Der Unterschied ist nur graduell (1)

Ein recht interessanter Text aus der Feder von Martin Gehlen fand sich in der Presse. Der radikale Islam ist, schreibt Gehlen, keineswegs eine irgendwie herbeigezogene Neuinterpretation des Koran. Der Unterschied zum "friedlichen Islam", wie er reklamiert wird, ist lediglich graduell, nicht prinzipiell. Der Palästinenser Ahmad Mansour, Mitglied der Islamkonferenz in Deutschland formuliert es so: „Die Islamisten haben im Prinzip nichts Neues erfunden. Sie haben schlicht die Inhalte des gängigen Islamverständnisses überspitzt und radikalisiert.“ 

Keineswegs aber läßt sich sagen, daß der Radikalismus schlicht "nicht der Islam" wäre. Aus dem Schrifttum jedenfalls geht diese Differenz nicht hervor, und es gibt genau deshalb eine prinzipielle Schwierigkeit im Islam, sich praktisch davon abzugrenzen. Abhängig ist diese Grenze von rein persönlichem Auslegungswillen. Und die kann sich ja bekanntlich wandeln.*

Die realen Auswirkungen müssen aber ganz sicher sein, Selbstaussagen einzelner muslimischer Entscheidungsträger (noch dazu vor dem Hintergrund orientalischer Mentalität, die dem gesprochenen Wort einen ganz anderen, nahezu unverbindlichen Stellenwert gibt, als das Abendland es gewöhnt ist) als Fundamente für Vereinbarungen sehr differenziert zu betrachten. Die sprichwörtliche Basarmentalität ist mehr als ein Sprichwort, sie ist Haltung einer Kulturzone. Ihre Menschen sind nur faktisch-aktualistisch in einer Überleitung zum Voluntarismus zu binden.**

Und wenn auch Präsidenten islamischer Staaten besten Willens sind, wenn sie etwa eine friedlichere Koexistenz mit dem Christentum einleiten - die Entwicklung der Interpretation der Forderungen der Rechtgläubigkeit in ihrem Land liegt gar nicht in ihrer Hand. Was heute so ist, kann morgen schon wieder völlig anders sein. Und selbstverständlich sehen sie auch den anderen so. Wer damit nicht umgehen kann, wer sich da an Worte klammert, hat ein Problem.***


(cit/.) Fundamentalisten können sich auf Passagen im Koran berufen, die Gewalt legitimieren, aber nur, wenn sie diese Textstellen aus dem historischen Kontext reißen. Viel öfter ist in der Heiligen Schrift der Muslime vom barmherzigen Gott die Rede. Und trotzdem erlebt der Islam derzeit die schwerste Legitimationskrise seiner modernen Geschichte. Denn in erster Linie der sunnitische Islam, so wie er als religiöse Institution organisiert ist, kann angesichts der Fanatiker in den eigenen Reihen seine Kernbotschaft nicht mehr kohärent formulieren und begründen.

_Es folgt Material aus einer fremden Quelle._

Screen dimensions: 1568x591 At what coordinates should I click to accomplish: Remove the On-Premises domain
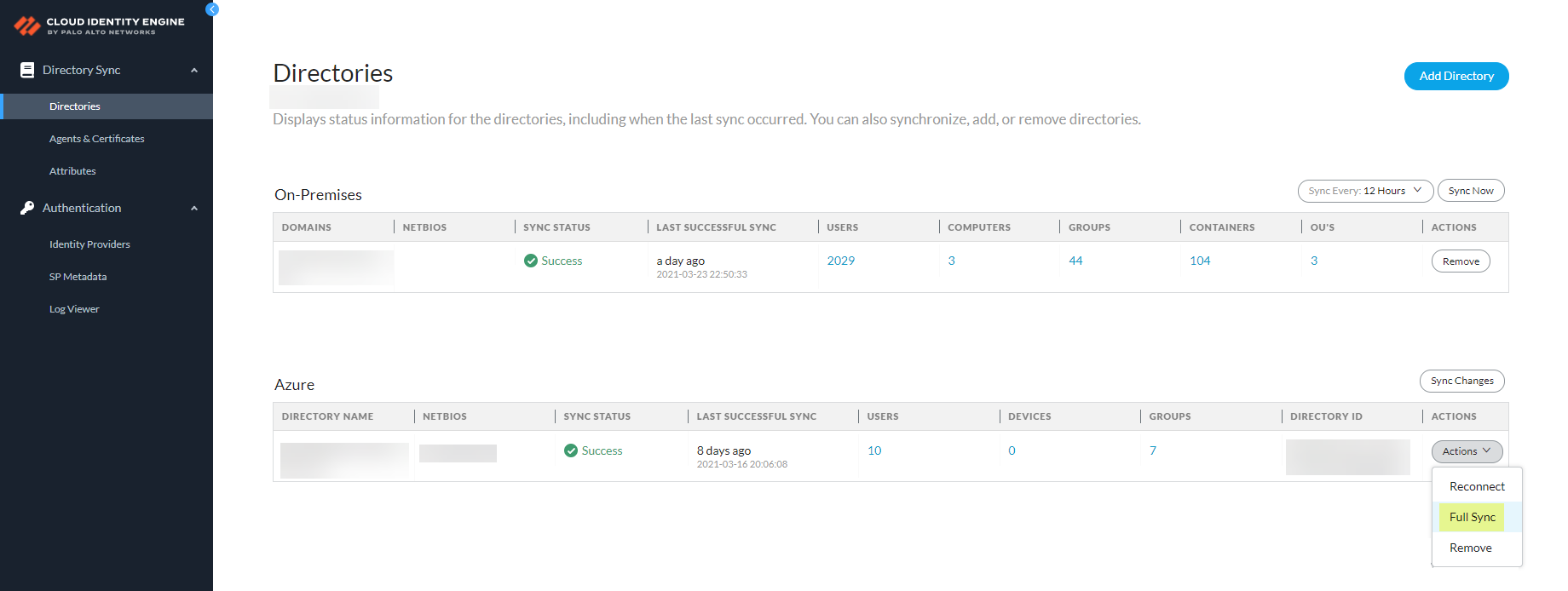tap(1461, 261)
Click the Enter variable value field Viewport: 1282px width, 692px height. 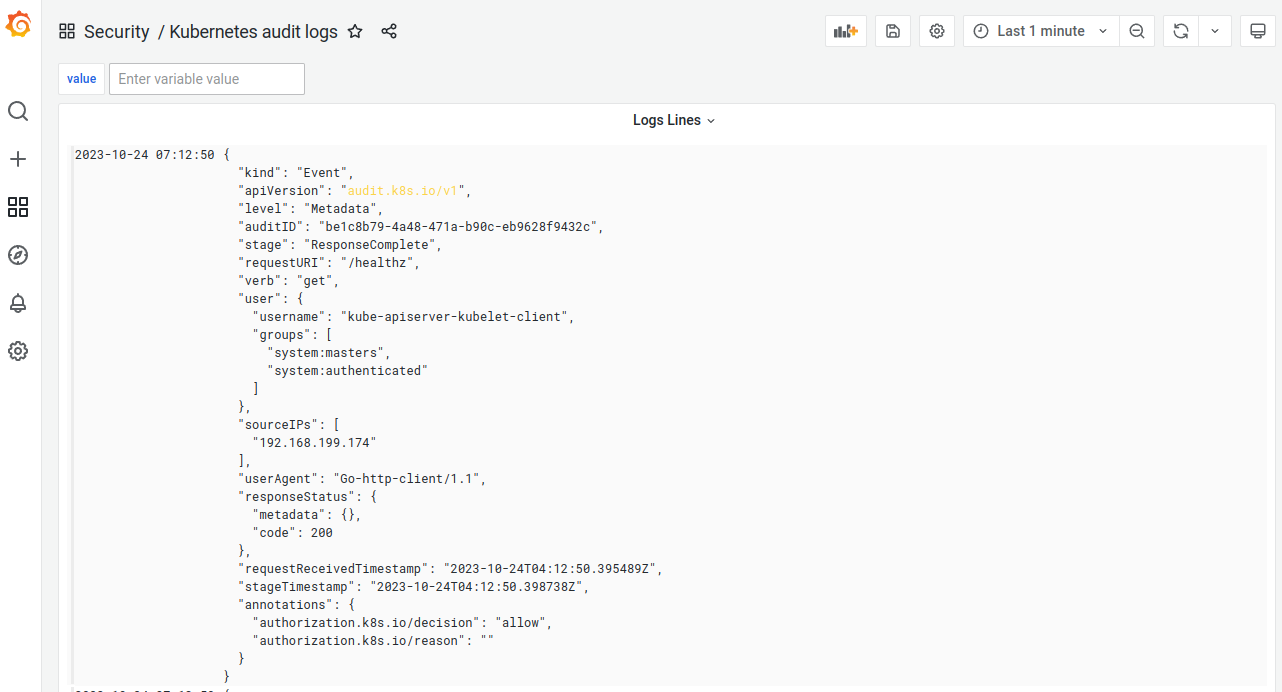click(x=206, y=79)
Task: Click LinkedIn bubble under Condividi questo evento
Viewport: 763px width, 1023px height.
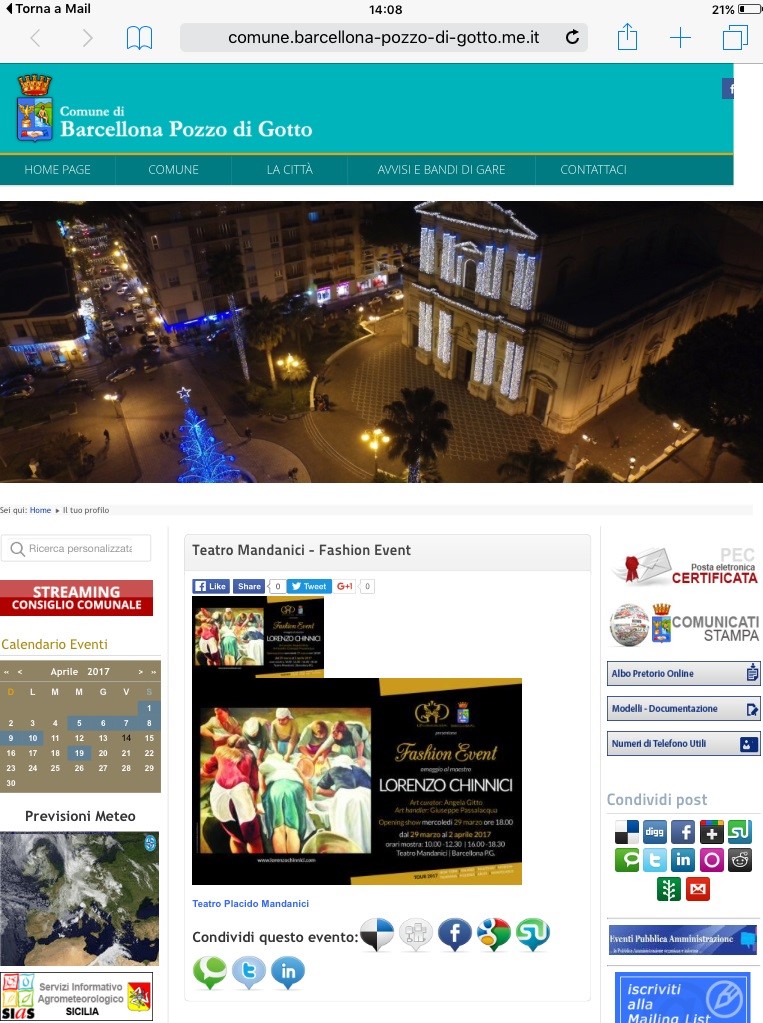Action: [x=288, y=972]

Gilt das Tötungsverbot, oder gilt es nicht? Warum verbreiten sich inzwischen Selbstmordattentate wie eine Pest? Sind Selbstmordattentäter Massenmörder oder Aspiranten für das Paradies? Ist das Abschlagen von Kopf und Gliedmaßen, das Auspeitschen bei religiösen Verstößen Lehre des Islam oder nicht? Warum ist der Eintritt in den Islam frei, der Austritt dagegen nach der Scharia mit dem Tode bedroht? Warum werden Frauen im islamischen Personenstandsrecht bis heute diskriminiert? Warum dürfen Nicht-Muslime nicht nach Mekka und Medina? Warum dürfen Christen auf dem Boden von Saudiarabien, dem Ursprungsland des Islam, keine Kirchen bauen und noch nicht einmal Gottesdienste feiern? Ist Zwang in der Religion nun erlaubt oder nicht? Und wie hält es die islamische Doktrin mit der modernen Toleranz gegenüber Andersgläubigen oder Nichtgläubigen?

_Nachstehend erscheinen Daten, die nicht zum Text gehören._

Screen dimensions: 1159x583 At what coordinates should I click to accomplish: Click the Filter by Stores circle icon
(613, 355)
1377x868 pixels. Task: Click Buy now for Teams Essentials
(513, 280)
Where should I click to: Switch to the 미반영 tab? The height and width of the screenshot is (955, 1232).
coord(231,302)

[...] Ihre Haltung zum Umgang mit „Ungläubigen“, ihre Haltung zur Umma, zur religiösen Gemeinschaft der Muslime, oder zur Rolle von Mann und Frau unterscheide sich „nur graduell, nicht prinzipiell“. Und so verdankten die radikalen Strömungen ihre Gefährlichkeit nicht so sehr der Differenz zum „normalen“ Islam als vielmehr der Ähnlichkeit.

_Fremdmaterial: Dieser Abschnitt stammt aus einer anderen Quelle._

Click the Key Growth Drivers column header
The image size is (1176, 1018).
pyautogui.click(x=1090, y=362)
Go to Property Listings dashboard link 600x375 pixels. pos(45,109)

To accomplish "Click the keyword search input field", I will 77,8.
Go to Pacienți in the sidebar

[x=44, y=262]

Kein Wunder, dass angesichts dieser systematischen Unschärfe zwischen normal und radikal niemand mehr überzeugend formulieren kann, wie das moralische Fundament des Islam und seine Anthropologie eigentlich aussehen. Herkömmliche Theologie und Koranausbildung sind den Herausforderungen der modernen Welt nicht mehr gewachsen. Das geistige Establishment der sunnitischen Gelehrten wirkt kraftlos, kleinkariert und autoritär erstarrt – unfähig, gegen die blutrünstigen Abirrungen in den eigenen Reihen aufzustehen und sie zu korrigieren. Entsprechend halbherzig und nebulös fallen die Abgrenzungen im Nahen Osten zu der Gewaltbotschaft der Jihadisten aus. Und eine breite innermuslimische Debatte zu den geistigen Wurzeln der Radikalen findet nicht statt. 

So brauchte der saudische Obermufti geschlagene zwei Monate und erst eine wütende TV-Gardinenpredigt von König Abdullah über „die Faulheit und das Schweigen“ der Klerikerkaste, bis er den Islamischen Staat öffentlich verurteilte und als „Feind Nummer eins des Islam“ disqualifizierte. Zwei Jahre zuvor, im März 2012, hatte der 71-jährige Chefprediger des saudischen Hofes dagegen noch selbst in einer Fatwa gefordert, den Bau christlicher Kirchen auf der arabischen Halbinsel zu verbieten und bereits existierende Kirchen zu zerstören. Ahmad Mohammad al-Tayyeb, oberster Gelehrter von Kairos Universität Al Azhar, die sich gerne im Ruf der wichtigsten Lehranstalt des sunnitischen Islam wähnt, nannte den Islamischen Staat mehrfach eine „zionistische Verschwörung“, die die arabische Welt in die Knie zwingen soll. (./cit)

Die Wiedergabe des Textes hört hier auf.